# Any grants available?



## knocker (Feb 19, 2012)

Hi all. I have gone cross eyed reading the Single Farm Payment (SFP) and all the links it sends you to. All the SFP bumf seems to just take you round in circles! I have bought 4.6h of woodland that used to be a potato farm and was wondering was there any grants to grow, or not grow, develop etc. Has anyone managed to make sense of it? Or has any other news of other available sources of grants, subsidies. I am to old for the 'apple farm co-op' I heard about from BL3 in Oliveira do Hosp.
Thanks
Knocker


----------



## canoeman (Mar 3, 2011)

Grants available for sheep, magic number is 7, suggest you go and talk to your local Junta as the President has to sign off grant and might be able to give you further information on anything else available.


----------



## knocker (Feb 19, 2012)

*grants*



canoeman said:


> Grants available for sheep, magic number is 7, suggest you go and talk to your local Junta as the President has to sign off grant and might be able to give you further information on anything else available.


Ok thanks for that. Sheep eh? I had thought about goats, but not sheep, not until now!
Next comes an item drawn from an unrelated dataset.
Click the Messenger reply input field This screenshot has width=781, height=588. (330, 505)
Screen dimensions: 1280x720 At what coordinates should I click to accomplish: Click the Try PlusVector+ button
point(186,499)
Anyone else got anything about growing stuff, or not growing stuff or boundaries, anything that goes on in much of the rest of Europe - apparently
Knocker


----------



## canoeman (Mar 3, 2011)

Problem not growing it but selling it, check on what your neighbours do always a good indication or maybe doing something in co-operation with them, they'll have expertise, contacts and equipment.


----------



## knocker (Feb 19, 2012)

MY neighbors don't do anything except let everything grow!
I am sure other stuff must be out there. A popular site selling land, quintas etc has within several of it's adverts 'Possible funding for tourism project' & 'Small grant possible for forest garden / permaculture project'. Can I have both please But no-one seems to be in the know!
Knocker


----------



## canoeman (Mar 3, 2011)

Don't believe everything on agents sites


----------



## knocker (Feb 19, 2012)

canoeman said:


> Don't believe everything on agents sites


Interesting. I have been hunting and the self same agents where given as a source of information on this site. Bu**er. Who can help me now???
Thats the cue for everyone to say "............................."
Knocker


----------



## canoeman (Mar 3, 2011)

There are grants out there tourist type are normally through Regional, but generally restrictions, investments, licences and all the rigmarole that goes with it really questions whether it's worthwhile.
Try the searches in Portuguese your more likely to get to the source that way.

Google Tradutor


----------



## knocker (Feb 19, 2012)

canoeman said:


> There are grants out there tourist type are normally through Regional, but generally restrictions, investments, licences and all the rigmarole that goes with it really questions whether it's worthwhile.
> Try the searches in Portuguese your more likely to get to the source that way.
> 
> Google Tradutor


We have what I think is quite a bit of land and would like to do something with it apart from strim. Plus we have already jumped through many of the Portuguese hoops for tourism and have been granted Tourismo Rural (Sorry if spelt wrong)
I just feel there is something out there that could help.
Knocker


----------



## canoeman (Mar 3, 2011)

That's the problem with land here sounds great but what do you do with it, expats don't have the family here that makes the difference in working or harvesting let alone the basic machinery, we did have a similar size Quinta so do speak from some experience, we where lucky in that we had a very good number of Olives and good arable plus woodland, as it was mostly Eucalyptus we sold that timber to allow the pine oak and chestnuts some chance of reestablishing, let alone the number of fruit trees, and where able to do deals with locals for picking pruning and processing of olives, grapes and various deals to harvest hay or put areas down to sunflowers or maize but without that life would have been a total nightmare.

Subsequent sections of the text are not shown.